On the face of it, the female protagonist/narrator suffers from nothing more serious than a nervous disposition acerbated by recent childbirth. John, her over-solicitous husband will seemingly do anything to help her regain her strength, both physically and emotionally. To this end, the small family rent a colonial mansion in the country.


The narrator soon discovers there’s something decidedly not right about the house. Her concerns are pooh-poohed by her husband in a way that is equally unsettling. Although she would prefer the downstairs bedroom papered in beautiful red roses, he insists they take the larger old nursery upstairs, which was once covered in a hideous yellow paper. Gilman’s descriptions of the wallpaper become more ghastly as the story moves along:


“The color is repellant, almost revolting; a smoldering, unclean yellow, strangely faded by the slow-turning sunlight. … It is a dull yet lurid orange in some places, a sickly sulphur tint in others.”


And, “There is a recurrent spot where the pattern lolls like a broken neck and two bulbous eyes stare at you upside-down.”
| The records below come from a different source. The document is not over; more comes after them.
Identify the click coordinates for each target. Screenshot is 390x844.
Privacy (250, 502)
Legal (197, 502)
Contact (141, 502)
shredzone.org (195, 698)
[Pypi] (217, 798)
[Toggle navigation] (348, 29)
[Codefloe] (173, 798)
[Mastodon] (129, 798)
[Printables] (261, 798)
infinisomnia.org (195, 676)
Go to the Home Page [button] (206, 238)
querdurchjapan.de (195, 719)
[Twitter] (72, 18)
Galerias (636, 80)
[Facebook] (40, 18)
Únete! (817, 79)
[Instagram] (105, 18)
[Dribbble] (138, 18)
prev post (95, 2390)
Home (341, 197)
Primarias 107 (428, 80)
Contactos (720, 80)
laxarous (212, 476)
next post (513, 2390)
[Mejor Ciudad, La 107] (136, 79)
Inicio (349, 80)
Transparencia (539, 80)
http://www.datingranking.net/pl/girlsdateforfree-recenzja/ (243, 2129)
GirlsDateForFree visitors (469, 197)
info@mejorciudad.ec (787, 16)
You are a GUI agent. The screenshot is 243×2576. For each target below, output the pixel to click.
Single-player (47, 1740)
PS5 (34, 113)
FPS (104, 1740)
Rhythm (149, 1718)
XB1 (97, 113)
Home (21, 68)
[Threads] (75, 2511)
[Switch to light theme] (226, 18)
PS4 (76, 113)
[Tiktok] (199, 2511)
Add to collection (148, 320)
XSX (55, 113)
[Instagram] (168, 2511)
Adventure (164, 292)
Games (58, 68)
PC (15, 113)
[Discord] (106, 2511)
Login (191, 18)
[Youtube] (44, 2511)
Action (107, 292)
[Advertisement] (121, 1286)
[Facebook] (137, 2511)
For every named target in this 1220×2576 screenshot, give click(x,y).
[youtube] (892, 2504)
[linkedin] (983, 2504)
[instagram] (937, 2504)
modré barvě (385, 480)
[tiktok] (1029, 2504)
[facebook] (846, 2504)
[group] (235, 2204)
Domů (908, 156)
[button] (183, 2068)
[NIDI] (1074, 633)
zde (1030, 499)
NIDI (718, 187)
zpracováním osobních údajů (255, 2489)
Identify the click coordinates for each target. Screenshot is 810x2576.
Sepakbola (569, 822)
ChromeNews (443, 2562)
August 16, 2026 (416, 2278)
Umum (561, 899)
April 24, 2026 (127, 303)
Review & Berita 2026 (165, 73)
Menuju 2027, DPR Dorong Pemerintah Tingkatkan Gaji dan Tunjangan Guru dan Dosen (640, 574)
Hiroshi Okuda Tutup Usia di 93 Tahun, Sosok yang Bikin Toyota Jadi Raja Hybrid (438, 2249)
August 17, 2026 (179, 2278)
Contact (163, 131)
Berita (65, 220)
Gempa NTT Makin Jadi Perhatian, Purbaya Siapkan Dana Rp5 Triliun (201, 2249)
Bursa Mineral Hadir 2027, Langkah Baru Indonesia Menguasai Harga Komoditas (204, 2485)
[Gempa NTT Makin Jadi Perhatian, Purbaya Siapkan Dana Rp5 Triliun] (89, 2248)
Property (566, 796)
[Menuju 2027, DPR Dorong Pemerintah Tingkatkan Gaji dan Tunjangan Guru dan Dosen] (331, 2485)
Because the narrator is discouraged from doing anything beyond resting, she studies the wallpaper. Bit by bit it takes her on a journey that is both horrific and life-altering. All the while, her husband insists that she is getting stronger and on her way to recovery, leaving the reader to wonder if he is the author of her illness or she was crazy all along.


Talk about a wild ride.


Charlotte Perkins (1860-1935) wrote “The Yellow Wallpaper” after a personal bout of postpartum psychosis. An early feminist, many of her works focus on the unbalanced division of labor between the sexes. The story was made into a film in 2011 by the same name. It can be read in full at Project Gutenberg, an online library of more than 75,000 free eBooks.